03. Transformations with dbt and Spark¶
⏱️ Estimated time: 24 min | Level: intermediate
ELI5 callback: In the car factory, the loading dock sets arrival rhythm, the conveyor belt sets work rhythm, the showroom exposes finished output, the reject bin protects trust, and the manifest explains every move. This file teaches who cleans and reshapes the parts.
Start with business meaning, not syntax¶
See. Transformation is where raw records become business meaning.
ETL transforms before loading into the analytical store.
ELT loads first, then transforms inside the warehouse or lakehouse.
ELT usually wins when storage is cheap and SQL talent is abundant.
ETL still matters when privacy, cost, or preprocessing demands it.
So what to do?
Keep raw data untouched whenever policy allows.

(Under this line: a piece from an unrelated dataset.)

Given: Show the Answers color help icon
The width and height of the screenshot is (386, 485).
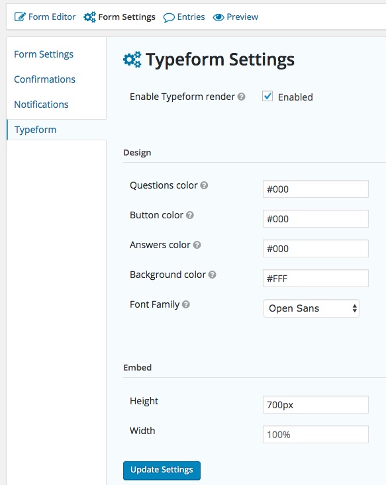Looking at the screenshot, I should 197,245.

That gives you replay and audit flexibility.
Then build clean layers with clear contracts.
dbt shines for SQL-first teams and warehouse-native models.
Spark shines when data volume or logic outgrows simple SQL.

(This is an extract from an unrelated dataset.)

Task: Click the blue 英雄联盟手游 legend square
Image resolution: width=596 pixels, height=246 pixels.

Python and Scala bring power, but also more surface area.
SQL stays easier for analysts to review.
Code stays better for custom parsing and heavy algorithms.
Simple, no?
Pick the smallest engine that meets scale and logic needs.

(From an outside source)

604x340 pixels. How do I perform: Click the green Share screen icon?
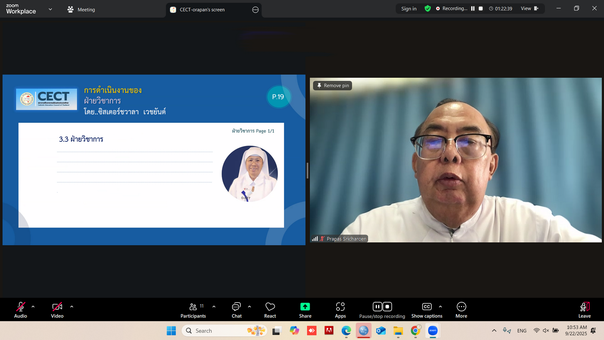coord(305,307)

Transformation should reveal business entities, not tool preference.
Naming, testing, and freshness matter as much as syntax.
Model layers and job boundaries clearly¶
dbt organizes logic as models with dependencies and tests.
That creates readable DAGs inside the transformation layer.
Incremental models save money when only recent partitions change.
Snapshots preserve slowly changing records for audits and dimensions.
Spark jobs excel at wide scans and complex joins.
Partitioning and shuffle control decide whether jobs finish or crawl.
Now watch.
A bad join key can burn huge money quickly.
A good data model cuts compute more than clever tuning.
┌──────────┐ ┌────────────┐ ┌───────────┐ │ Raw data │──▶│ Staging │──▶│ Mart SQL │ └──────────┘ └────────────┘ └───────────┘ │ └──────────────▶┌────────────┐ │ Spark job │──▶ Curated files └────────────┘
Use staging models to standardize types and field names.
Use intermediate models to express reusable business logic.
Use marts to serve final team-facing datasets.
Keep one responsibility per model where possible.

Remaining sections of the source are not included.